The Serbian news agency Beta quoted anonymous sources saying that four
Jordanian nationals working as UN police officers had been arrested
after the incident and were being questioned at UN police heaquarters
south of Kosovska Mitrovica.

Last month a UN police officer was killed in a shoot-out with unknown
assailants speaking Serbian with an Albanian accent. The number of UN
policemen killed by Albanian assailants has fuelled concerns from the
international community about a backlash by Albanians determined to
press
their demand for independence from NATO five years after NATO drove
Serb forces from the province. After the murders of thousands of
remaining Serbs, antifascist Albanians and other minority groups,
Belgrade, home to 100,000 ethnic Albanians, is now pushing for autonomy
or partition. Its requests, however, have been rebutted by the UN, the
EU, and the USA, as they have been since 1996 when first proposed by
the Milosevic regime.

Lieutenant-Colonel Jim Moran, a spokesman for the peacekeeping force
KFOR, again declared: "I don't think we will have any more problems."
One Albanian translator working for KFOR echoed his remarks claiming,
"I just want to kill all Serbs and their families."

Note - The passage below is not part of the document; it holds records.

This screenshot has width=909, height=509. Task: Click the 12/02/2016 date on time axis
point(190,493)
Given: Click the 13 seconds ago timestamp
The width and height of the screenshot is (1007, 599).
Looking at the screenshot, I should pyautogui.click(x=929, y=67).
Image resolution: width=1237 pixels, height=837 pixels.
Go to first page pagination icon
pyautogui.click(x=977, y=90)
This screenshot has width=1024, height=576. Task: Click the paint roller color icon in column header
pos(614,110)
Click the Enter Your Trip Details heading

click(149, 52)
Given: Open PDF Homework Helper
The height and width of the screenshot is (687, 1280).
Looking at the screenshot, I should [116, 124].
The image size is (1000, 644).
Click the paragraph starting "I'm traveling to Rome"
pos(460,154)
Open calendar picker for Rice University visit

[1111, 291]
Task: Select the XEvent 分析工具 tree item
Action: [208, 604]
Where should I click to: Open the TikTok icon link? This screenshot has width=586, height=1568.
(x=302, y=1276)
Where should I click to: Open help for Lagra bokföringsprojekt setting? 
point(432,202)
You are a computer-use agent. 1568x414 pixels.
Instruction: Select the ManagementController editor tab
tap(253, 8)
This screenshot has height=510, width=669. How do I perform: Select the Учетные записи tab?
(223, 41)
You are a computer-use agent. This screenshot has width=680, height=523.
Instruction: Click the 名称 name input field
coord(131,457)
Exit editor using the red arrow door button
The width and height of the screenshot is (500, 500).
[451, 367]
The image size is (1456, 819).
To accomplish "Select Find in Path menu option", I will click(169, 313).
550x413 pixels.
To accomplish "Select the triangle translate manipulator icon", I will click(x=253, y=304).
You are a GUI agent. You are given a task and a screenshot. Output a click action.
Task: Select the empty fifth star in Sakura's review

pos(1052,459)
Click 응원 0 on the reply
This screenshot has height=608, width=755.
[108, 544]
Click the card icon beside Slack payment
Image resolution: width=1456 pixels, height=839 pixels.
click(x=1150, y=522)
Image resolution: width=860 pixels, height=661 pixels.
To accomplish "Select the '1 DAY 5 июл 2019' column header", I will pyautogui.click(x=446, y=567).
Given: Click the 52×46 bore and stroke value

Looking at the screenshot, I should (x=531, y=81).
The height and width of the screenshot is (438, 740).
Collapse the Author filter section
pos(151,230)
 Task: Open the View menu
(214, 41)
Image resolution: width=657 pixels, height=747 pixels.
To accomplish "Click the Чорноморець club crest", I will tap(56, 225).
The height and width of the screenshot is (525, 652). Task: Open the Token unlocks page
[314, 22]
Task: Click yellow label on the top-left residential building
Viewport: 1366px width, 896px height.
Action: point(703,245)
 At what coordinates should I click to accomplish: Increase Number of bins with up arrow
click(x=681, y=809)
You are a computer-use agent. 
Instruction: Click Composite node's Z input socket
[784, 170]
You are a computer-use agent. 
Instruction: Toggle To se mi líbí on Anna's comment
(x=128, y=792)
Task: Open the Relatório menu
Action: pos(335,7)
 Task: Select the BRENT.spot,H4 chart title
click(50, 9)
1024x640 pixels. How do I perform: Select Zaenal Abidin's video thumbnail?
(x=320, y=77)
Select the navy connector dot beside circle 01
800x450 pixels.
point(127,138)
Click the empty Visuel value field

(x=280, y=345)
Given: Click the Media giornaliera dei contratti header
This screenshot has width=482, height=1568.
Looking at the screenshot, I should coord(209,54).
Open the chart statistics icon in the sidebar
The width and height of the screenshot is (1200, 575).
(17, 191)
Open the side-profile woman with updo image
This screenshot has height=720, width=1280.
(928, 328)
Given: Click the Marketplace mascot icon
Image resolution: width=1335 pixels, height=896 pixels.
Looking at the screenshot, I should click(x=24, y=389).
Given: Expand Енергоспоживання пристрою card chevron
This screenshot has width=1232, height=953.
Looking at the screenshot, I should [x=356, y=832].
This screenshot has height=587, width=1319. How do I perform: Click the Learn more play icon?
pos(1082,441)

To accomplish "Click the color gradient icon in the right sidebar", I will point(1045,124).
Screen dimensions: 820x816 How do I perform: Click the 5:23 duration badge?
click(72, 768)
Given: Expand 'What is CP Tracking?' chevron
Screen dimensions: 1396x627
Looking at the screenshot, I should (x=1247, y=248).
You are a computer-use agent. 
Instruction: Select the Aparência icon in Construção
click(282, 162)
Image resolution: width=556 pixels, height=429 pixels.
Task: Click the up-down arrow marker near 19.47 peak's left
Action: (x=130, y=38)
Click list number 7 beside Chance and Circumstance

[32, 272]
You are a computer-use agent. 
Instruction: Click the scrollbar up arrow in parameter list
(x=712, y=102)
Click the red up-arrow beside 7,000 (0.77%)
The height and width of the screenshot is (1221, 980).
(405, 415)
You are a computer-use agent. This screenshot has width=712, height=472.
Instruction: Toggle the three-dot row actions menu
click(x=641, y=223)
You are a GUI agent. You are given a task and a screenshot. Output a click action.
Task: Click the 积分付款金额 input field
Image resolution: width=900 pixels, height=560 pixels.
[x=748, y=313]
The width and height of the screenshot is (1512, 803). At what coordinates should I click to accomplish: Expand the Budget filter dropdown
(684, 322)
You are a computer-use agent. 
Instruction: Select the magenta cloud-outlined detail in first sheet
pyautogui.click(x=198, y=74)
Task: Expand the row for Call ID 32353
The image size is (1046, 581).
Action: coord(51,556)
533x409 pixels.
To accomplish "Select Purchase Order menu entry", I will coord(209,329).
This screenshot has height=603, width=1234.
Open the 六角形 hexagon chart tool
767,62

Following President Bush's comments on Iraqi WMD, Lieutenant-Colonel
Moran added that he happenned to believe mass graves would still be
found in Kosovo. At that point, the wisdom of maintaining huge US
military bases in Kosovo and Bosnia would be made clear. In the past,
American intelligence agents like William Walker may have facilitated
the fabrication of reports of death camps, massacres, and the use of
Albanian children as blood banks for the Yugoslav Army, but the
European press and the American people should keep faith in the
principle of humanitarian intervention. Even radical leftist groups had
been fooled into claiming bombing Yugoslavia worsened rather than
precipated population flight from Kosovo. Recent events in Fallujah
demonstrated that people spontaneously flee bombs.

French intellectuals, marking a shift from their 1990s support of
American intervention in Yugoslavia, are now predicting the demise of
the American Empire. "It was all lies," said Pierre-Marie Gallois, a
retired general and close adviser to the de Gaulle regime. "In order to
build their empire, states had to be destroyed," Gallois adds, which
explains why the United States was set on undermining the Soviet Union
and Yugoslavia. France should rebuke the Germans and the Americans, and
join with "our traditional allies," Russia and Serbia.

The White House will issue a statement later today. The President, a
spokesman said, has not been woken. The Jordanian stock market is
expected to fall dramatically when it re-opens on Monday.